-- START OF DATA EXCERPTS --

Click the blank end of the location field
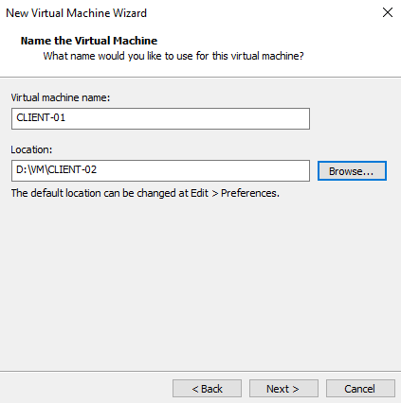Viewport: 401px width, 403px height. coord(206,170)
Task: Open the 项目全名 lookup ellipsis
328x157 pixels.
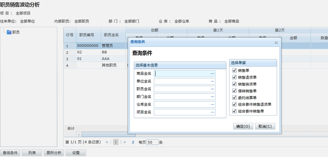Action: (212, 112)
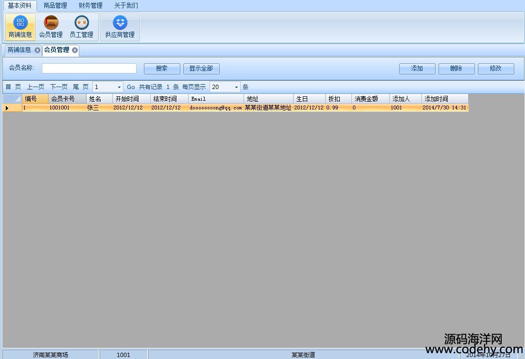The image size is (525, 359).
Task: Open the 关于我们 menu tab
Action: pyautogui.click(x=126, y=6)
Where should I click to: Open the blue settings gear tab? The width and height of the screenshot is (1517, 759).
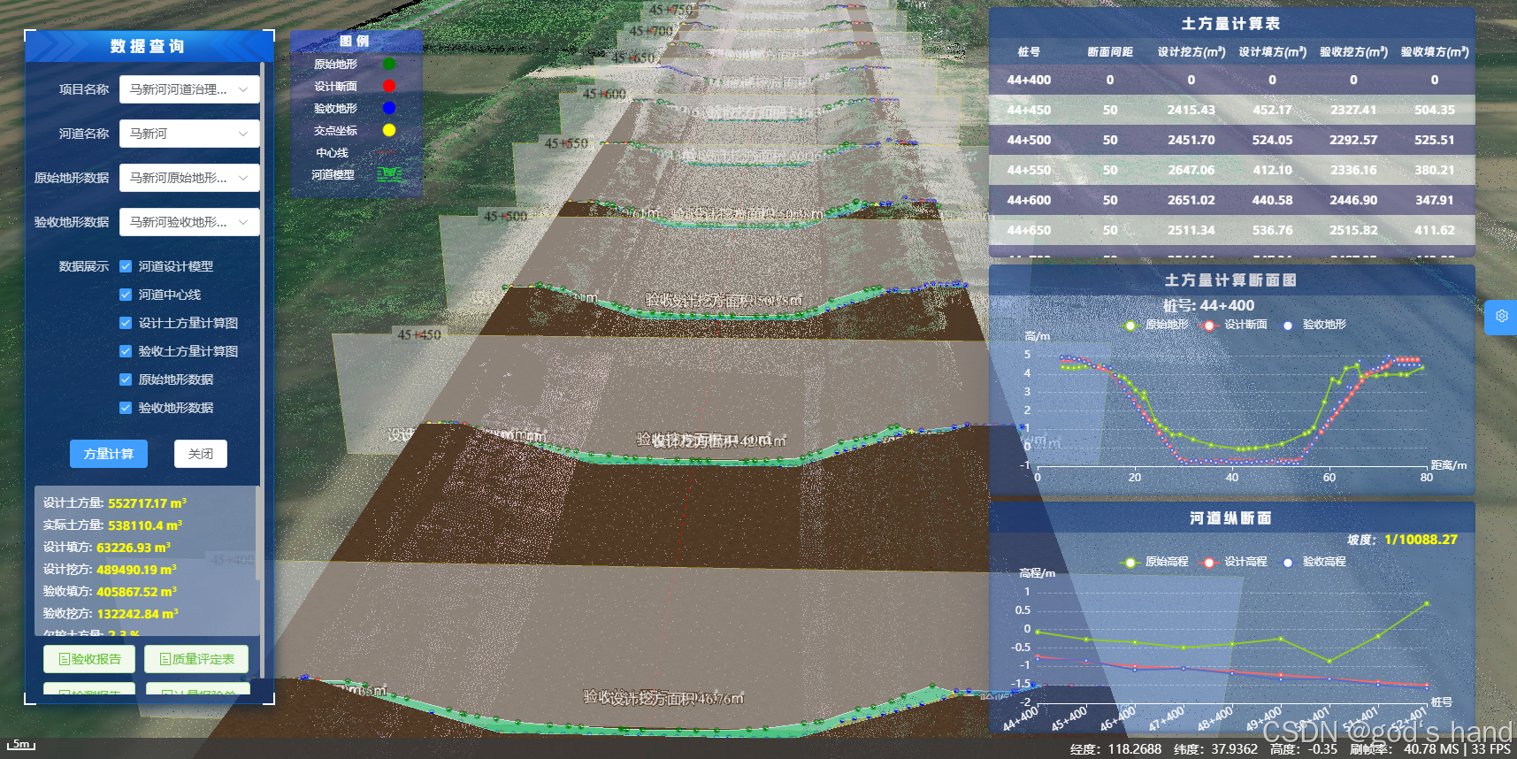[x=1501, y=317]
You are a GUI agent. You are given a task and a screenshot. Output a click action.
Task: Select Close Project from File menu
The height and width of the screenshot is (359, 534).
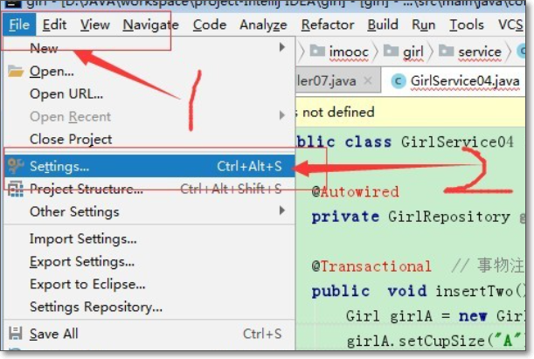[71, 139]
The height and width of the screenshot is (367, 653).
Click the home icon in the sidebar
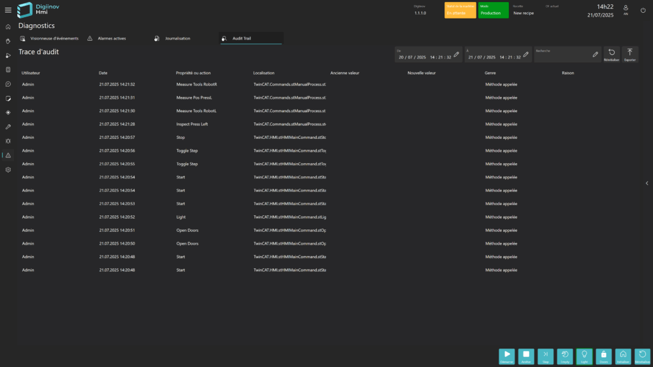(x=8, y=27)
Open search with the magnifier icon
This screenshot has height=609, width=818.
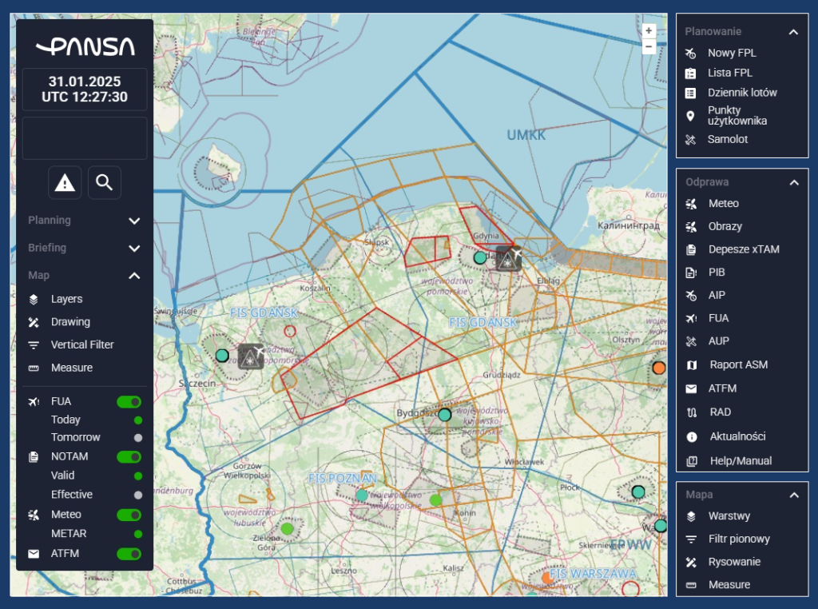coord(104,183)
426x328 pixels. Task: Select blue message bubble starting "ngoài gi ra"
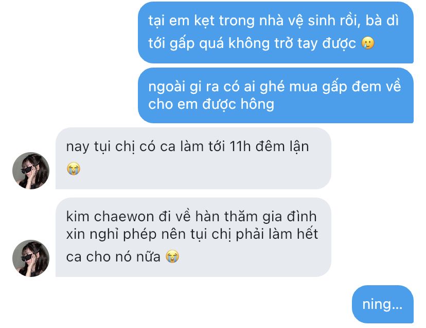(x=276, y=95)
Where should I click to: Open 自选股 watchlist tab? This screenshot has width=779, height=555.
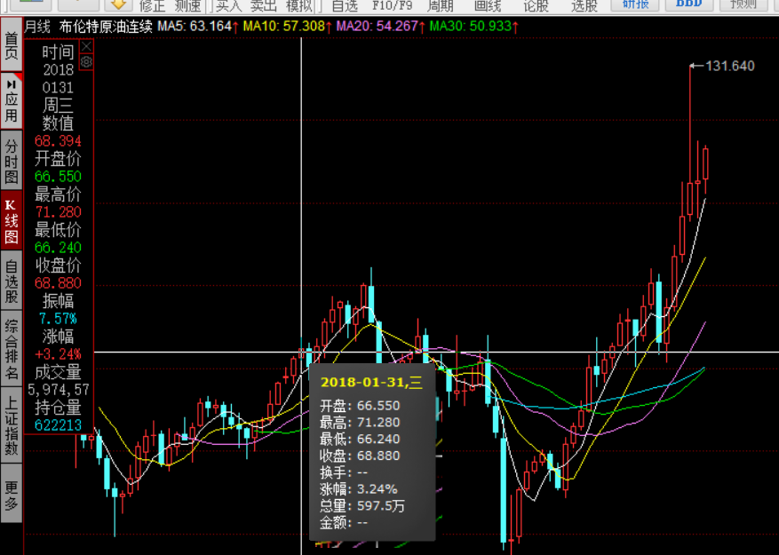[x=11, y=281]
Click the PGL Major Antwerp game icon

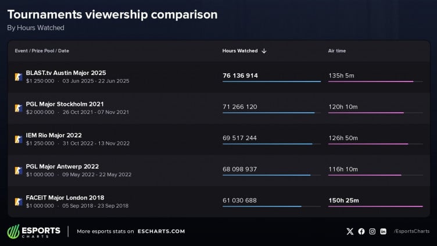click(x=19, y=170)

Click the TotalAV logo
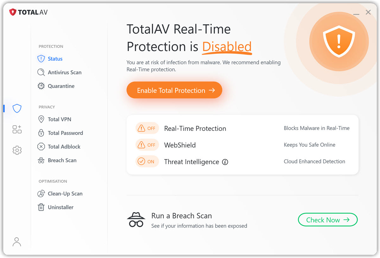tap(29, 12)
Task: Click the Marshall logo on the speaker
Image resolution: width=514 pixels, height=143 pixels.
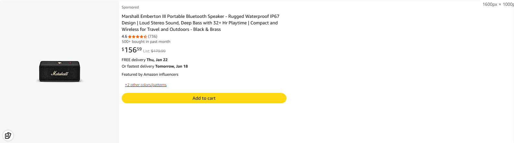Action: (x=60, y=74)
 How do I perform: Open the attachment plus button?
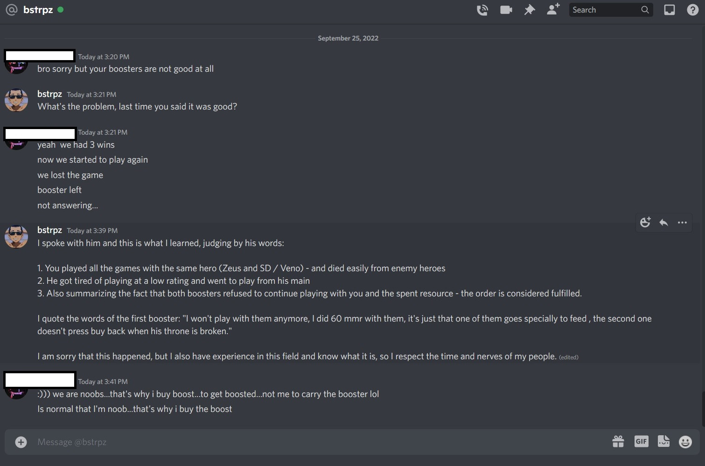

-- END OF DATA EXCERPTS --

■ **EXERCISE**: Rewrite all the entries above, replacing "screenshot" with "capture" wherever it occurs and leaving everything else unchanged. Omit the pictures from the result.

■ **SOLUTION TO THE PROBLEM**:
Click the blank end of the location field
Viewport: 401px width, 403px height. coord(206,170)
Task: Open the 项目全名 lookup ellipsis
328x157 pixels.
Action: (212, 112)
The image size is (525, 359).
Task: Open the 关于我们 menu tab
Action: pyautogui.click(x=126, y=6)
Where should I click to: Open the blue settings gear tab? The width and height of the capture is (1517, 759).
[x=1501, y=317]
You are a GUI agent. You are given a task and a capture. Output a click action.
Task: Select Close Project from File menu
The height and width of the capture is (359, 534).
[71, 139]
The height and width of the capture is (367, 653).
Click the home icon in the sidebar
(x=8, y=27)
Open search with the magnifier icon
This capture has height=609, width=818.
coord(104,183)
426x328 pixels. Task: Select blue message bubble starting "ngoài gi ra"
(x=276, y=95)
Where should I click to: Open 自选股 watchlist tab? This capture has width=779, height=555.
[x=11, y=281]
Click the PGL Major Antwerp game icon

click(x=19, y=170)

Click the TotalAV logo
tap(29, 12)
Task: Click the Marshall logo on the speaker
Image resolution: width=514 pixels, height=143 pixels.
Action: (x=60, y=74)
 How do I perform: Open the attachment plus button?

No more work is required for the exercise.